*SET TASK:* Could you express the entries from the line with "Viewport: 1687px width, 863px height." to the line with "pyautogui.click(x=673, y=691)" as a two-column CSV with columns instruction and click? Each entry should fill one row, with every field in double quotes and line breaks replaced by spaces.

*ENTRIES SHOWN:*
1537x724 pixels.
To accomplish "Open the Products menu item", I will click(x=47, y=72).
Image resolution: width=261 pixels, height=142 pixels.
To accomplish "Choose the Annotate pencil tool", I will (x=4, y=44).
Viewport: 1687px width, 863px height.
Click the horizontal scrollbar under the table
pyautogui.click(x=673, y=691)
==
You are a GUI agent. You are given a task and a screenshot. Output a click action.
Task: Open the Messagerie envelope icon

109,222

*ANSWER TO THE TASK:*
instruction,click
"Viewport: 1687px width, 863px height. Click the horizontal scrollbar under the table","pyautogui.click(x=673, y=691)"